彼は夫より五歳ほど年上で、だいぶ前に奥さんを亡くし今は独身。彼女はいるが、結婚する気はないらしい。


夫はT氏の店の常連である。一週間に二回くらい飲みに行っている。私は十日に一回くらい。
T氏とは私も仲良しだが、夫は異常に仲がいい。毎日のように電話しあっているようだ。
昼から仕事のある時はランチもやっているT氏の店に寄って、「仕事行きたくねー」と散々愚痴を垂れてから行き、翌日休みの時は仕事帰りに必ずT氏の店に寄って「こんな人生、飲まなやっとれん」と愚痴を垂れ、客がいなくなって閉店近くなると「そろそろ閉めよか」と、自らさっさと暖簾をしまって灰皿などを片付け出すのである。その後二人で飲みに行きたいから。
T氏からそう聞いた。


彼の前では夫はいつも大変機嫌がよく、普段に輪をかけてどうでもいい冗談を連発している。なんか一言言うたびにカウンターの中のT氏をチラッと見て、突っ込んでくれるのを待っている。かまって光線出しまくり。
T氏は非常に頭の回転の早い人でいつも間髪入れず的確なツッコミが入るのだが、夫の冗談があまりにもワンパターンでくだらないので、時々無視している。無視された時の夫は若干淋しそうだ。
T氏に「いちいちこっちを見るんじゃない」「あんたね、そんなことばかり言ってるともう遊んでやらんよ」などと邪険にされると、夫は従順な飼い犬のような目でじーっと上目遣いにT氏を見る。
「またそういうポチみたいな目して。ハウス!」
もともと犬に似ている男だが、T氏の前ではほんとに犬にそっくりだ。

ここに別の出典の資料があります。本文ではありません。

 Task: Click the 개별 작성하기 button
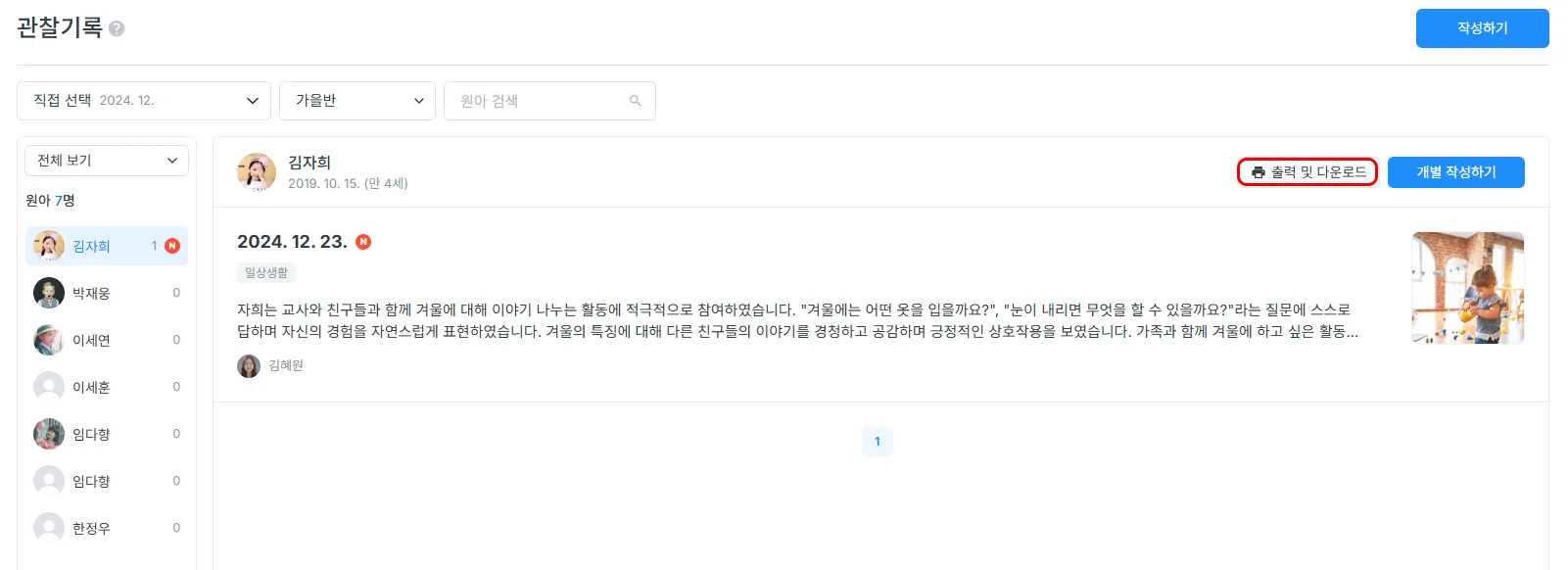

シッポを振っているか、ワンワン吠えているか、シュンとしているかの3パターンしかない。


私から見ると、夫はT氏の掌で転がされている。T氏も反応が直裁な夫が面白いのだろう。彼らが二人で時々行くスナックのママには、「あなた達、どういう関係?」と言われているらしい。
「○○君(夫のこと)みたいにわかりやすい人は初めて見た」
とT氏は私に言った。しかし夫に言わせると
「いつもあっちから電話してくるよ。まあ時々遊んでやらんとな」
遊んでもらってるのはあんただって。


仕事が終わってご飯も食べず夫のカラオケに付き合っていたT氏は、夜食代わりにコンビニで買ってきたヤキソバの包みを開いた。私の家の居間には夫の趣味で囲炉裏が切ってあるので、そこに火を熾しブライパンにヤキソバをあけて軽く炒め直すことにした。
夫はいそいそとキッチンに立って、ハムを短冊に切ってヤキソバに混ぜ、かいがいしく世話を焼いている。
「ちょっと、サキちゃん(私のこと)のグラス出てないよ」
T氏は夫に対して"亭主関白"である。
私はアーティストについての原稿を書いている最中だったので、鮨職人のT氏とアーティストと職人の違いについて、ビールを飲みながら議論した。長年職人をしてきた人は、何についても一家言あるので面白い。
その横で、じっとヤキソバを見守る夫。
「それ、僕のだからね。あんたにはあげんよ」
「わかってるよ」


しかしヤキソバを食べ出したT氏を夫がしつこく見つめるので、T氏は手を休めて言った。
「なに、欲しいの?」
「ちょっと一口」
「あんたいつもそれだね、僕がなんか食べ出すとちょっと一口。しょうがないなあ、ほれ」
T氏はヤキソバを箸でつまみ、夫の口に放りこんだ。夫は嬉しそうに食べた。犬そっくり。というか誘い受けか。それを目を細めて見るT氏。‥‥あなた達、どういう関係?